MLive article misses the point of the GQ article on ArtPrize
Nearly a week after the GQ story on ArtPrize has been circulating in Grand Rapids, MLive finally decided to join the conversation.
The MLive article, by entertainment writer Jeffrey Karczmarcxyk, frames the narrative around the GQ story on ArtPrize (So you think you can paint) as a glass half-full/half-empty story. Karczmarcxyk presents the argument that the Matthew Powers article in GQ pointed out the very best and the very worst of the annual art event in Grand Rapids.
While the GQ article did do what the MLive writer stated, the GQ article was much more than that. Matthew Power seemed to be asking both critical questions about ArtPrize the event, but equally important was its relationship to the political and economic power of the DeVos family.
The only real reference that the MLive writer made to the politics of the DeVos family was this line, “Power’s observations on the “ultra conservative” DeVos family and its support of “hot-button, conservative issues” is searing.” While I think that Powers made important statements about the DeVos family, in terms of their involvement in issues like anti-gay marriage, I would hardly call what he wrote as “searing.”
However, maybe to Karczmarcxyk, the GQ article was a searing indictment of the DeVos family, which might explain why he did not honestly deal with that aspect of the GQ article.
The MLive story does mention Paul Armenta and SITE: LAB, but fails to acknowledge the critical comments from Armenta or GR artist Michael Pfleghaar that were prominent in the GQ article.

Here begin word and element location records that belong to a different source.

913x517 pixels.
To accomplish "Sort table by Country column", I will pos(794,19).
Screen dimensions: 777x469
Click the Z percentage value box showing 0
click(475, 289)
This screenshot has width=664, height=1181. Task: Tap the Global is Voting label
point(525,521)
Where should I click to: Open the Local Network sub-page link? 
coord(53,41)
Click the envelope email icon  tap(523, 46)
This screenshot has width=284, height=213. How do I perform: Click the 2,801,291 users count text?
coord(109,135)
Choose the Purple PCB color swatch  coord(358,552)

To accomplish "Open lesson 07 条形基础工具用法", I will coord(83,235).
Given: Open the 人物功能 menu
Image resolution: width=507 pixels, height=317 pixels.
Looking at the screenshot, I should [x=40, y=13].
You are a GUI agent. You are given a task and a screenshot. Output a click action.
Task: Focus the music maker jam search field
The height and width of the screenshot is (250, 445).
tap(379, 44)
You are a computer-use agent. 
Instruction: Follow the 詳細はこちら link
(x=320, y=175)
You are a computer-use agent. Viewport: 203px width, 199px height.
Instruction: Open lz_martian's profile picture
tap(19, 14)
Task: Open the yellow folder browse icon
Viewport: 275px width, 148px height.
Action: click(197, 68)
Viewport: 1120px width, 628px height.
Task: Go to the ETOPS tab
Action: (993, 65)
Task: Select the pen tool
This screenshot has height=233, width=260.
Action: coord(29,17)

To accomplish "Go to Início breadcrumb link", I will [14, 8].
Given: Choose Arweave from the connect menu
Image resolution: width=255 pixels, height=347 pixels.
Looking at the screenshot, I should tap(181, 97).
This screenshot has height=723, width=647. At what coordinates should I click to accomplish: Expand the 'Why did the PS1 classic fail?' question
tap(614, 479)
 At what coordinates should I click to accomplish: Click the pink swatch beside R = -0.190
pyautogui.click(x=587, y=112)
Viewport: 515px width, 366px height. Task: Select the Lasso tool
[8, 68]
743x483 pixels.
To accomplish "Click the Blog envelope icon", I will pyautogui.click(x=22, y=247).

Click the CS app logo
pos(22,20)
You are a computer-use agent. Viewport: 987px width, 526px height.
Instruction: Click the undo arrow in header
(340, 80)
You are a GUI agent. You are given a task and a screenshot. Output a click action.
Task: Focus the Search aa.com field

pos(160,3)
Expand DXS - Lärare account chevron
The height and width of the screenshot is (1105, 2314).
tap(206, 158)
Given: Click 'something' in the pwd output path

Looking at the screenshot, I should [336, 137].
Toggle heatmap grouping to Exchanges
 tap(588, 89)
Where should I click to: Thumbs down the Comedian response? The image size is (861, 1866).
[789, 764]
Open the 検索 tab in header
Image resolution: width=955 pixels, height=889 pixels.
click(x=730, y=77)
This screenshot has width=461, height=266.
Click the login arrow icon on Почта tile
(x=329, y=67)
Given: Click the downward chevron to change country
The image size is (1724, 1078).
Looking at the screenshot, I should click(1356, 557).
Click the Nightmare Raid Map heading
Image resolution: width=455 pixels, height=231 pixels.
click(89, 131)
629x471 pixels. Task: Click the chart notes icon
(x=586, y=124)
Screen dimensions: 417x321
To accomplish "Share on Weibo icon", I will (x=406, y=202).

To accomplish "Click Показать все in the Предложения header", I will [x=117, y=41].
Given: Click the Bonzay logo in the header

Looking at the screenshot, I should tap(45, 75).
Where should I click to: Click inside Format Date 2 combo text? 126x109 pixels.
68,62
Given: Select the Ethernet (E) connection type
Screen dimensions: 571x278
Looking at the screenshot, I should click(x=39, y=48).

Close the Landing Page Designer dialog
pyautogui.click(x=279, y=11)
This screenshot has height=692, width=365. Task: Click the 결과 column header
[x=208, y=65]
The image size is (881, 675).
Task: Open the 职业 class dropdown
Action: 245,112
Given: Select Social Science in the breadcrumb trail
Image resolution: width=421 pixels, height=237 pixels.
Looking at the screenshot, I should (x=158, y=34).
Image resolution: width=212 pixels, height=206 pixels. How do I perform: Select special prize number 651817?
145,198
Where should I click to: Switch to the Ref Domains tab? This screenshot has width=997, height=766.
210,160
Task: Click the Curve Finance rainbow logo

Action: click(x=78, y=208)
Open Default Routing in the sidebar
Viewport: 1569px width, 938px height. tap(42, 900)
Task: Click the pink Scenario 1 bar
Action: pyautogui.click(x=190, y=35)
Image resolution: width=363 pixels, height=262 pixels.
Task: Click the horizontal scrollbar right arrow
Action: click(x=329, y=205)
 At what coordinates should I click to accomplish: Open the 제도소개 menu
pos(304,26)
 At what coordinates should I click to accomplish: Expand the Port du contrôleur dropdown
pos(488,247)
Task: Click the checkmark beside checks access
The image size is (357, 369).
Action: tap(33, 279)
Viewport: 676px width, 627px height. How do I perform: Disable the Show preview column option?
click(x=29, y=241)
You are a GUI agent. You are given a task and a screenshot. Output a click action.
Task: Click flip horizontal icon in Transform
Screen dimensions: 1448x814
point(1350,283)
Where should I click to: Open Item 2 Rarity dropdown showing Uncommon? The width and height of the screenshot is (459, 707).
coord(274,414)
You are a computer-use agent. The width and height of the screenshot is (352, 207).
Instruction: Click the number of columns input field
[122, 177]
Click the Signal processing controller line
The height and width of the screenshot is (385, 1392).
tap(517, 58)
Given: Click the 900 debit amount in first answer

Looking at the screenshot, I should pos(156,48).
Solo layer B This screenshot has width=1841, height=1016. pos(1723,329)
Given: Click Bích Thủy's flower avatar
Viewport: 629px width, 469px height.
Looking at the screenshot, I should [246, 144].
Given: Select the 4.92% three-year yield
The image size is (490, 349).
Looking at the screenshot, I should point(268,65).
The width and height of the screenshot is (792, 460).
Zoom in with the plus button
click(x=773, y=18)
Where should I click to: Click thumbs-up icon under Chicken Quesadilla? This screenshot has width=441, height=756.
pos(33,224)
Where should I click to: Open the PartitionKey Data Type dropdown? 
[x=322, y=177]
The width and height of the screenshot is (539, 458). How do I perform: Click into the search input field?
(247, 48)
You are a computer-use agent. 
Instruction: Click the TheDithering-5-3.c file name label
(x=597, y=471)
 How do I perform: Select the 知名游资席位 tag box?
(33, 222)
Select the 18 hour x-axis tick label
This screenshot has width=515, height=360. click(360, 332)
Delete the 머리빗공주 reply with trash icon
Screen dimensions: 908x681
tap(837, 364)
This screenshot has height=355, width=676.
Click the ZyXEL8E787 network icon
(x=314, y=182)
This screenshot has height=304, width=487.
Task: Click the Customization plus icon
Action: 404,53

In fact, the only source that Karczmarcxyk uses in the MLive article, other than Power, was the PR guy for ArtPrize, Brian Burch. Burch applies his trade and puts his own spin on the GQ article with this innocuous comment, “The piece offers a number of interesting perspectives that add to the conversation and showcases how much complexity can come out of something so simple.”
The MLive story was in no way a surprise, it just demonstrated once again its unwillingness to provide a larger critique of ArtPrize, the DeVos family and their politics, which is what the GQ article was a least willing to do.